Bien entendu, elle n’est envisagée que si la résection prévue risque d’être critique.
Comment se déroule la chirurgie ?
Le contrôle premier des vaisseaux.
Il est possible pour certaines exérèses et permet de réduire considérablement les pertes sanguines opératoires, le foie étant un organe gorgé de sang, très hémorragique lorsqu’on le sectionne.
Pour d’autres exérèses, ce contrôle n’est pas techniquement possible, et l’on peut avoir alors recours à une interruption momentanée (par compression) de l’ensemble des vaisseaux du foie (« clampage pédiculaire »).
La section du foie.
Elle est maintenant pratiquement toujours réalisée en utilisant des appareils qui assurent l’obstruction des petits vaisseaux avant leur section (bistouri ultrasonique, coagulation bipolaire..).
La voie d’abord (l’incision)
Habituellement incision transversale, sous les côtes, elle peut être remplacée par un abord laparoscopique (« cœlioscopique »), et ce, dans un nombre croissant d’indications.
Est-ce douloureux ?
Très peu si une laparoscopie a été possible, nettement plus en cas d’incision « classique ».
Néanmoins des techniques d’anesthésie locorégionale (péridurale) ou locale (dans la paroi abdominale) associée à des antalgiques veineux permettent de maîtriser largement ces situations douloureuses.
Les complications possibles
Elles découlent de ce qui vient d’être exposé : hémorragies, fuites biliaires, insuffisance hépatique, infections les résument à peu près.

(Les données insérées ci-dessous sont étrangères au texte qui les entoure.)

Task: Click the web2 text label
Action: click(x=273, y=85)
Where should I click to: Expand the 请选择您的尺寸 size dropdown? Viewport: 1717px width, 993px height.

- Hémorragies : soit pendant l’opération, nécessitant des transfusions, soit après, imposant parfois une réintervention, elles sont expliquées par la texture même du foie. Leur fréquence a été réduite par l’introduction des techniques citées plus haut.
- Fuites biliaires, par la réouverture, la non cicatrisation de canaux biliaires sur la tranche de section du foie. Elles peuvent cicatriser spontanément, ou nécessiter des gestes de drainage, voire une réintervention.
- Hémorragies et fuites exposent à la constitution de collections intra abdominales, et donc à leur infection, là aussi traitées par –outre les antibiotiques- une évacuation par ponction à travers la peau, ou parfois réinterventions.
- L’insuffisance hépatique : transitoire et mineure, elle est très fréquente et même attendue dans les suites immédiates des hépatectomies étendues. Importantes et durables, rare sur un foie sain, elle peut être très grave, causant la mort.
Enfin, comme après toute chirurgie, mais spécialement la chirurgie lourde, peuvent survenir des complications d’ordre général, pas directement dans le champ de la chirurgie : embolie pulmonaire, phlébite, infection pulmonaire, complications cardio-vasculaires. Elles sont au mieux prévenues par un soigneux bilan pré opératoire et des mesures préventives (anticoagulants, préparation respiratoire..).
En pratique
L’indication de cette chirurgie entre, presque toujours, dans le cadre d’une pathologie tumorale et, à ce titre, fait l’objet d’une discussion multidisciplinaire au cours de réunions entre praticiens de spécialités différentes (radiologue, oncologue, chirurgien, hépatologue..).
Des examens préopératoires sont réalisés pour apprécier la fonction hépatique, l’état des différentes grandes fonctions (cardiaque, respiratoire etc..) et le type de chirurgie projeté est alors défini.
L’anesthésiste choisira avec vous les modes de traitement, de prévention de la douleur post opératoire.
S’il s’agit d’une résection importante, vous séjournerez en réanimation (ou équivalent) de un à quelques jours, en surveillance.
Vous reprendrez rapidement une alimentation normale.
Des anticoagulants -pour prévenir une phlébite, une embolie pulmonaire –seront systématiquement (ou presque) administrés pour une durée de deux à cinq semaines.
La fonction hépatique sera surveillée par des analyses sanguines (tests de coagulation et dosage de bilirubine, transaminases).
Bon à savoir
Fumer augmente le risque de complications chirurgicales de toute chirurgie.
Arrêter de fumer 6-8 semaines avant l'intervention élimine ce risque supplémentaire.
Si vous fumez, parlez-en à votre médecin, votre chirurgien et votre anesthésiste ou appelez la ligne Tabac-Info-Service au 3989 pour vous aider à réduire les risques et mettre toutes les chances de votre côté.